* **Prompt**
Beginning with the line in which "Select the 数字货币 row" appears, transcribe each line word for word until the records end. Do not include pictures.

* **Input data**
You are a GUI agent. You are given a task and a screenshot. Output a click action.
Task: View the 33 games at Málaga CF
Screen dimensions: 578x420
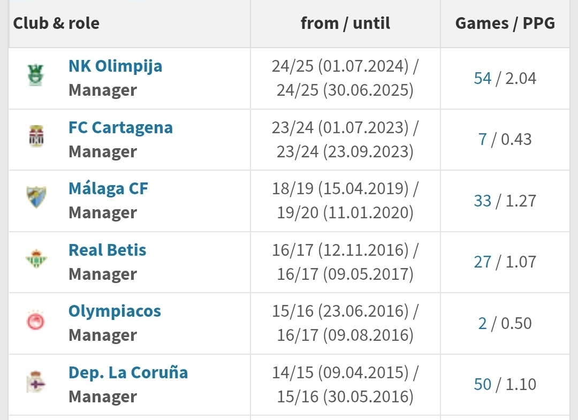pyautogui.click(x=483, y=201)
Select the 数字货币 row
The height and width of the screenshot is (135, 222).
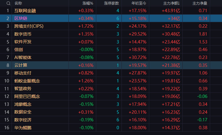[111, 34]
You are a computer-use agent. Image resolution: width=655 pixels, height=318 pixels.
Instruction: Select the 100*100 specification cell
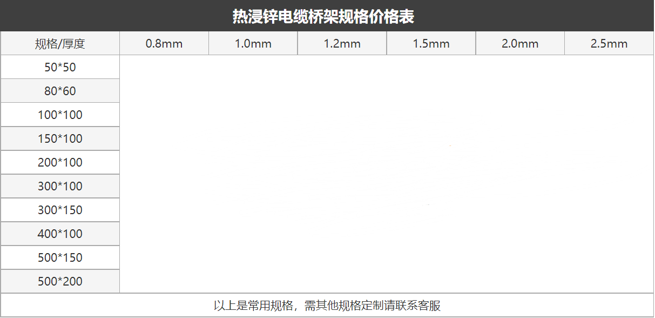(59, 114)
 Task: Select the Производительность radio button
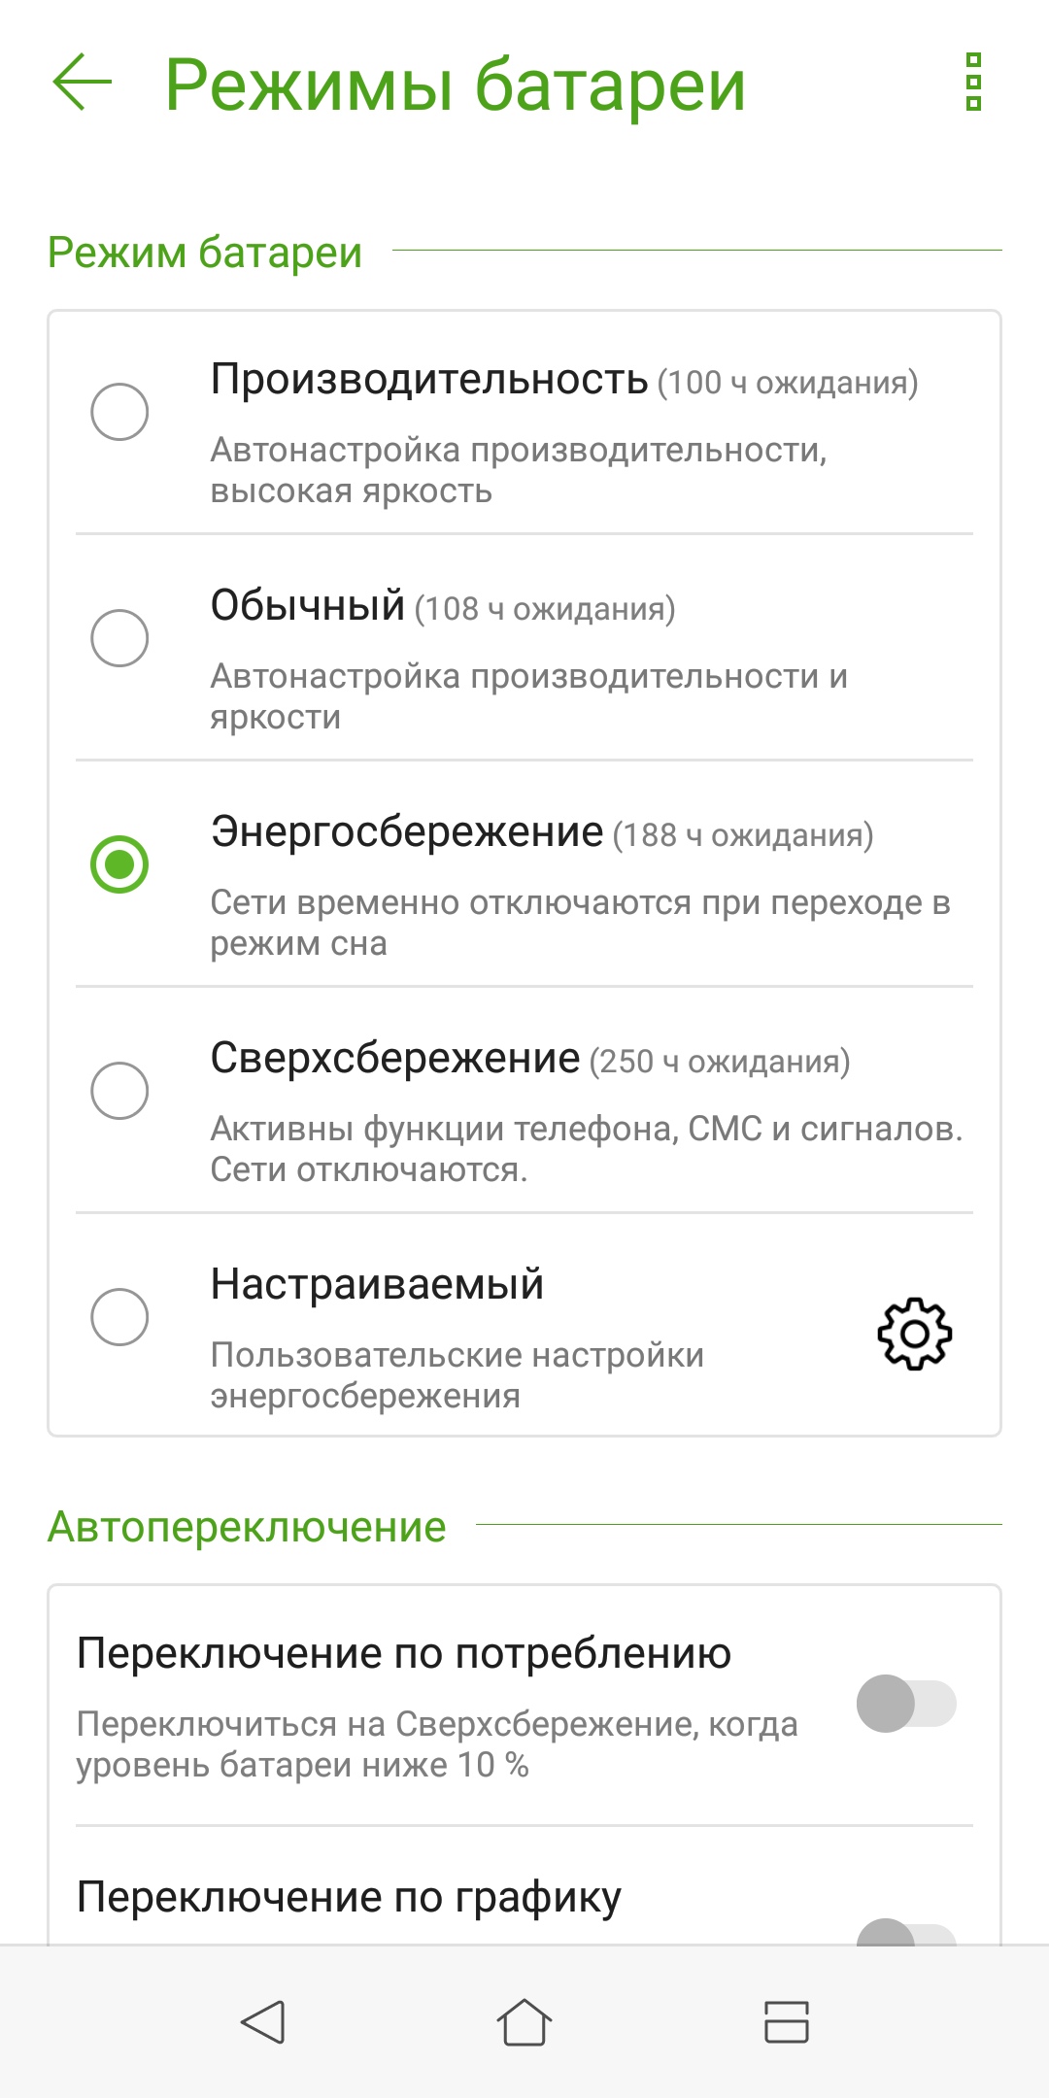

* **Task answer**
Select the 数字货币 row
The height and width of the screenshot is (135, 222).
[111, 34]
You are a computer-use agent. Image resolution: width=655 pixels, height=318 pixels.
Instruction: Select the 100*100 specification cell
(59, 114)
 Task: Select the Производительность radio button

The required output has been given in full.